WHAT IS REQUIRED - The line containing "The image size is (725, 450)." opens the span to copy, and the last line of the records below closes it. Write out that span exactly.

RECORD EXCERPTS -
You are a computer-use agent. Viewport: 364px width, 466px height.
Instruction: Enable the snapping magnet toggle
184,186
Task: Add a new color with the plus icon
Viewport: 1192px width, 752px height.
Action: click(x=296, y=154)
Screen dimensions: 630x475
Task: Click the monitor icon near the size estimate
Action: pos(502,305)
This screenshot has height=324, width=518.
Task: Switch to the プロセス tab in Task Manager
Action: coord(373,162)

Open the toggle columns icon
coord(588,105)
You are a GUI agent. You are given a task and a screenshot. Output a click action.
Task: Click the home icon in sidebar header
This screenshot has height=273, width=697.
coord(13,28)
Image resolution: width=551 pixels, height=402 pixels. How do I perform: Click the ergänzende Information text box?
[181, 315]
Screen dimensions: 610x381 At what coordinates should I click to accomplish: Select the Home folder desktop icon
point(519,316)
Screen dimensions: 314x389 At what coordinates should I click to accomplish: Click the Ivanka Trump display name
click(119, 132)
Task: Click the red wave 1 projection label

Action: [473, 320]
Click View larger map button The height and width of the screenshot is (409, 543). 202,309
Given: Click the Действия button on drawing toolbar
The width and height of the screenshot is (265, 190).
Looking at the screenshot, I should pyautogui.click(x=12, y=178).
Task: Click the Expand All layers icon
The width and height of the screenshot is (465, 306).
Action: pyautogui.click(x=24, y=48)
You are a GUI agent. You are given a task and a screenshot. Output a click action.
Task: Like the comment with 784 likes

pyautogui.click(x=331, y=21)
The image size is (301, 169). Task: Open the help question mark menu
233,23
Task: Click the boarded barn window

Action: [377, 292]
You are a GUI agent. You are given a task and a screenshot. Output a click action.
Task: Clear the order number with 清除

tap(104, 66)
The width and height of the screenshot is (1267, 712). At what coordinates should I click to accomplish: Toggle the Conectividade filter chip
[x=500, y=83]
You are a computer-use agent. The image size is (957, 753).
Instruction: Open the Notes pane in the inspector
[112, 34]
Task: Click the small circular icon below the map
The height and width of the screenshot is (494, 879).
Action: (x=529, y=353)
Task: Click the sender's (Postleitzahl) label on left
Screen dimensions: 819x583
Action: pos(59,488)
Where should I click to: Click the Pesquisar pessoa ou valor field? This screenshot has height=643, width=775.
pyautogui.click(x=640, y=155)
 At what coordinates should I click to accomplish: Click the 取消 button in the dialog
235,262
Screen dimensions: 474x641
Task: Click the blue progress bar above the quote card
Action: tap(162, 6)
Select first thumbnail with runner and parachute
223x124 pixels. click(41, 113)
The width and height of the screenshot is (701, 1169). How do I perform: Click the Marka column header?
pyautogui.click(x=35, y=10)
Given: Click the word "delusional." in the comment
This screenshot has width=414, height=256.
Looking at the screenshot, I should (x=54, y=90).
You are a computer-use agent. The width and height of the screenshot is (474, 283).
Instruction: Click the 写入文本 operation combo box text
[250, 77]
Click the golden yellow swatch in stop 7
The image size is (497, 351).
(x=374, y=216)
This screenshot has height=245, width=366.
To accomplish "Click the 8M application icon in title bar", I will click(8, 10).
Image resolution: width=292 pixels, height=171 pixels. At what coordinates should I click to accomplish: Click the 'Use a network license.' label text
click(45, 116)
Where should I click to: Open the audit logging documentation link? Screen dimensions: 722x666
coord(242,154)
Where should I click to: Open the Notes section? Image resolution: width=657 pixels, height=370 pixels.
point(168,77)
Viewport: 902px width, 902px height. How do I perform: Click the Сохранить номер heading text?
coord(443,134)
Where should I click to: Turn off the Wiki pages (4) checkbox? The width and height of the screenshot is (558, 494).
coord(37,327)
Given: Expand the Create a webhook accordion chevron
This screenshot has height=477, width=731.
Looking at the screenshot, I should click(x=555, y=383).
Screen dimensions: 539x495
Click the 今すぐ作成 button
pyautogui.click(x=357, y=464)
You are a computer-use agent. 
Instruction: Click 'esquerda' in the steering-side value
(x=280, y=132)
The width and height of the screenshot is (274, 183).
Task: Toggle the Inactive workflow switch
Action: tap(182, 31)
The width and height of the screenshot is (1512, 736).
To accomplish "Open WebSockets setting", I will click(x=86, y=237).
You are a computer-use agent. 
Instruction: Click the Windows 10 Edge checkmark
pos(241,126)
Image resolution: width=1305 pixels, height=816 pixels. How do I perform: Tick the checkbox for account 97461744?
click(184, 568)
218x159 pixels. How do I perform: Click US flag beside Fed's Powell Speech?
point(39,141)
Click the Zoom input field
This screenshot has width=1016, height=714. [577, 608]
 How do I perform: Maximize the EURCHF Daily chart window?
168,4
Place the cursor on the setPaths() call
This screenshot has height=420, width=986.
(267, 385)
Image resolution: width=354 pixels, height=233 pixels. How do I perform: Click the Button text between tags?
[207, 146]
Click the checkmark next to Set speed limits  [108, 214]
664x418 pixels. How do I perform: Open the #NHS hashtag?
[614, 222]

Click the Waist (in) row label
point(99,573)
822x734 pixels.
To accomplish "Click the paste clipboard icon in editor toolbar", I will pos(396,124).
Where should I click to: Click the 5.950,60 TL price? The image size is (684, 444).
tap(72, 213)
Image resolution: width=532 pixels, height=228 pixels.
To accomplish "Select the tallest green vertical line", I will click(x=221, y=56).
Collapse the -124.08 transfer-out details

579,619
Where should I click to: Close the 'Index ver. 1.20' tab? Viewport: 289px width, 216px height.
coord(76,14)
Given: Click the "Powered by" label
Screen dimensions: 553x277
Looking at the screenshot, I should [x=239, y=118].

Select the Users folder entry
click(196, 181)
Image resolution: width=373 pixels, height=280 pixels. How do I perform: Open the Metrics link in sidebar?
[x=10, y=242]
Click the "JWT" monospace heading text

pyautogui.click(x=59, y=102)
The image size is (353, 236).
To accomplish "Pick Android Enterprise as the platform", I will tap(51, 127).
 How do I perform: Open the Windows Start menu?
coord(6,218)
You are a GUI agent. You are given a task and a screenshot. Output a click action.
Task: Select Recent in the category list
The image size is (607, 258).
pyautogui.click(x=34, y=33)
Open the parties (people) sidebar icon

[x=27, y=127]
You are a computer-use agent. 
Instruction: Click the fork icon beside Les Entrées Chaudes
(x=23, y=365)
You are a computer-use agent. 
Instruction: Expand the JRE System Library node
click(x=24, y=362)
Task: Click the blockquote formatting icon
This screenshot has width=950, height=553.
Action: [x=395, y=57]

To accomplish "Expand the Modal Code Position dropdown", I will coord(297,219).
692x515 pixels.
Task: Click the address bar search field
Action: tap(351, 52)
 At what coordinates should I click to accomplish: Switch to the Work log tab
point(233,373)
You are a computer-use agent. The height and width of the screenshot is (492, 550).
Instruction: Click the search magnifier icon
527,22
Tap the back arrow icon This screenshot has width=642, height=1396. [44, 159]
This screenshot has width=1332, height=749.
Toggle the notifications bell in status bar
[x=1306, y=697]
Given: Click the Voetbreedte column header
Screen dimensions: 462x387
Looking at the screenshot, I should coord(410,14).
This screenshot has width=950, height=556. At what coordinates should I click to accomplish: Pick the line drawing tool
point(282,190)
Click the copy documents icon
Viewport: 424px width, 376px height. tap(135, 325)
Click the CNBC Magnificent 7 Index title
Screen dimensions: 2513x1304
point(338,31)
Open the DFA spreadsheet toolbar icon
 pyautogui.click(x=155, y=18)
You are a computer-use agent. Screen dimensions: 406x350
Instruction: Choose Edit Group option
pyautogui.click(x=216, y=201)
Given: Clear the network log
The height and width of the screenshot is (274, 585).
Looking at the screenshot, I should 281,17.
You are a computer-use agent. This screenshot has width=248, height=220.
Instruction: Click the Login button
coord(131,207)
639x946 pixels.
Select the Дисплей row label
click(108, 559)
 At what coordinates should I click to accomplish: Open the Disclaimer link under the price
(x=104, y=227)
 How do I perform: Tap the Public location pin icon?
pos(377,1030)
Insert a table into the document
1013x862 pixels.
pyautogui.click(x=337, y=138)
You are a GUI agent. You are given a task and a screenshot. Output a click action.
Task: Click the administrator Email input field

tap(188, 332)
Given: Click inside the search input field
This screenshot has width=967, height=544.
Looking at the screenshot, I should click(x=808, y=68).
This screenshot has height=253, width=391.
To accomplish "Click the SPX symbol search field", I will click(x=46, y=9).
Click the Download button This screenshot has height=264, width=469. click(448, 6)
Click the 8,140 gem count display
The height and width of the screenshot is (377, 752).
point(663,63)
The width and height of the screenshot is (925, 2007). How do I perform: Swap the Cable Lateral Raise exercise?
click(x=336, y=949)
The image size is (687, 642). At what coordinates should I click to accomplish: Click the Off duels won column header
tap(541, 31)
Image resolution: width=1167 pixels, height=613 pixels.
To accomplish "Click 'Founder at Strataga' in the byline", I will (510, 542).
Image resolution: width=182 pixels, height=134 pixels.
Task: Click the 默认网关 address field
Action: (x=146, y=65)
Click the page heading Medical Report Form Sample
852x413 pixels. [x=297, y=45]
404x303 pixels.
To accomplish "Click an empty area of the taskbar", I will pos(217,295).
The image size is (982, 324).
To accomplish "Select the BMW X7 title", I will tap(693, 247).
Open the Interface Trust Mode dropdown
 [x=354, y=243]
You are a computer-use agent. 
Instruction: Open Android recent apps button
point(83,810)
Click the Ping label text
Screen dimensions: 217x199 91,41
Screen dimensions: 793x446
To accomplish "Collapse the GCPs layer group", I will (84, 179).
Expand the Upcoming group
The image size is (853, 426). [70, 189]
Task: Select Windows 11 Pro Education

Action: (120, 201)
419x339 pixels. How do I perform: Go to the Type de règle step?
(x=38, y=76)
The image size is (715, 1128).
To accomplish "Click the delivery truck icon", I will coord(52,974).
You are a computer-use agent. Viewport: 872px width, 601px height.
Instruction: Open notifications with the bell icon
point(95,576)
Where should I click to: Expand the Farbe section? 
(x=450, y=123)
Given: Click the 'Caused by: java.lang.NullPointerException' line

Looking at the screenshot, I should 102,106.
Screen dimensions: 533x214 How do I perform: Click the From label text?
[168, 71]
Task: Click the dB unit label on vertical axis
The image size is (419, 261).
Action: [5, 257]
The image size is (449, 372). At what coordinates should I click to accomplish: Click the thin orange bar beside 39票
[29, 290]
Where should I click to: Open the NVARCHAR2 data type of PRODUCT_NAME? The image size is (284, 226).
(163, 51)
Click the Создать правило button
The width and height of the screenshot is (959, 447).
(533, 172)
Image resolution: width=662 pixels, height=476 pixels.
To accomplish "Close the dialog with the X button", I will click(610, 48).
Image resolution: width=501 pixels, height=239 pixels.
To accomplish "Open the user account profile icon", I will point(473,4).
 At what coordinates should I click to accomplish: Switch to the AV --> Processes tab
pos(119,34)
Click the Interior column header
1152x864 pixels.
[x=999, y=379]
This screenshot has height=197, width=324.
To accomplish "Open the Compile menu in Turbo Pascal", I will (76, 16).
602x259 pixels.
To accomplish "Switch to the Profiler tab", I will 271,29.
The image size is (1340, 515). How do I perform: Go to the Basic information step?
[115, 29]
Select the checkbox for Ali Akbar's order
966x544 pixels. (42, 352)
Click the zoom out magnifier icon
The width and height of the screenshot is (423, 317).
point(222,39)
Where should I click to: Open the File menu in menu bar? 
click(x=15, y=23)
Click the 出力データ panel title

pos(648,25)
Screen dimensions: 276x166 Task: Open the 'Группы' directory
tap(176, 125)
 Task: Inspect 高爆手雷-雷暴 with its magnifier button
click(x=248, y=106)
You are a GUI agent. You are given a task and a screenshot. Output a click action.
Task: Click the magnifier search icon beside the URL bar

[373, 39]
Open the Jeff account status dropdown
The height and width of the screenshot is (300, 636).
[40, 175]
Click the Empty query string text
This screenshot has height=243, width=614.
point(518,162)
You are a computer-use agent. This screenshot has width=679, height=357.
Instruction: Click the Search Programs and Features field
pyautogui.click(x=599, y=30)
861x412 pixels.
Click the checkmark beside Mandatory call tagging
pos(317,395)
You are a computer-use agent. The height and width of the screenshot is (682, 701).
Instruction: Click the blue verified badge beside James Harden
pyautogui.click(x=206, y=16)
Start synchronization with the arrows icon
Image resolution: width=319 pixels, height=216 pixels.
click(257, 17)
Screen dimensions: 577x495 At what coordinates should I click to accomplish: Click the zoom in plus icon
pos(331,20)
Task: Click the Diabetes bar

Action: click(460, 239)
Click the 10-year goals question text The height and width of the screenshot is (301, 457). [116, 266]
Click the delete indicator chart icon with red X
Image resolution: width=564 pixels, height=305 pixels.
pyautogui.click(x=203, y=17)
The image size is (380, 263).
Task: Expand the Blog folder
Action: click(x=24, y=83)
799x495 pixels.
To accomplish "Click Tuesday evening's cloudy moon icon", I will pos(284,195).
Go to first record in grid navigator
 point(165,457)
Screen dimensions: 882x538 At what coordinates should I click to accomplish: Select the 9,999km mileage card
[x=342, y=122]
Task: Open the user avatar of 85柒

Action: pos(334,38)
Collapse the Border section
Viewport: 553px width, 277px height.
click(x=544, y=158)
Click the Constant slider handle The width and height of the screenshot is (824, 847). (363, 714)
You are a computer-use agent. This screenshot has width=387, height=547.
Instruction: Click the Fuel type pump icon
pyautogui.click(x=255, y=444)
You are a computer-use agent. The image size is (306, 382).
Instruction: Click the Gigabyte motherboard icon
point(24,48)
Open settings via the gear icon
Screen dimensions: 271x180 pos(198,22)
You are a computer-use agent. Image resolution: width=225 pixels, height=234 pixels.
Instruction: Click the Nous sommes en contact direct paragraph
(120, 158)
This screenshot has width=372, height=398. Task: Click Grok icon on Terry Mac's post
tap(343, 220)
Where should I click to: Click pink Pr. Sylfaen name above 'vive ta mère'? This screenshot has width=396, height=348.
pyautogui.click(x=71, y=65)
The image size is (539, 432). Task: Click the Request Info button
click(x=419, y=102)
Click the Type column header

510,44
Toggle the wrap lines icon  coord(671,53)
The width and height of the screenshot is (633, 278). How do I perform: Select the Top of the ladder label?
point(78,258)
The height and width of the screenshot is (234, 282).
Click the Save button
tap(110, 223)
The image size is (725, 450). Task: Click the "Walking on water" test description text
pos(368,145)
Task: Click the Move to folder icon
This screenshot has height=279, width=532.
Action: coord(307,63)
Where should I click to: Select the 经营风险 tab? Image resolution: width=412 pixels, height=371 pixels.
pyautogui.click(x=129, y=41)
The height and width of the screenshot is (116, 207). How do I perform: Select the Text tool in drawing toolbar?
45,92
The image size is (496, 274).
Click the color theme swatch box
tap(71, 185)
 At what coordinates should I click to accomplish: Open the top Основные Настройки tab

REPLY TO THE TASK -
The image size is (725, 450). Task: Click the "Walking on water" test description text
pos(368,145)
Task: Click the Move to folder icon
This screenshot has height=279, width=532.
Action: coord(307,63)
Where should I click to: Select the 经营风险 tab? Image resolution: width=412 pixels, height=371 pixels.
pyautogui.click(x=129, y=41)
The height and width of the screenshot is (116, 207). How do I perform: Select the Text tool in drawing toolbar?
45,92
The image size is (496, 274).
Click the color theme swatch box
tap(71, 185)
 At what coordinates should I click to accomplish: Open the top Основные Настройки tab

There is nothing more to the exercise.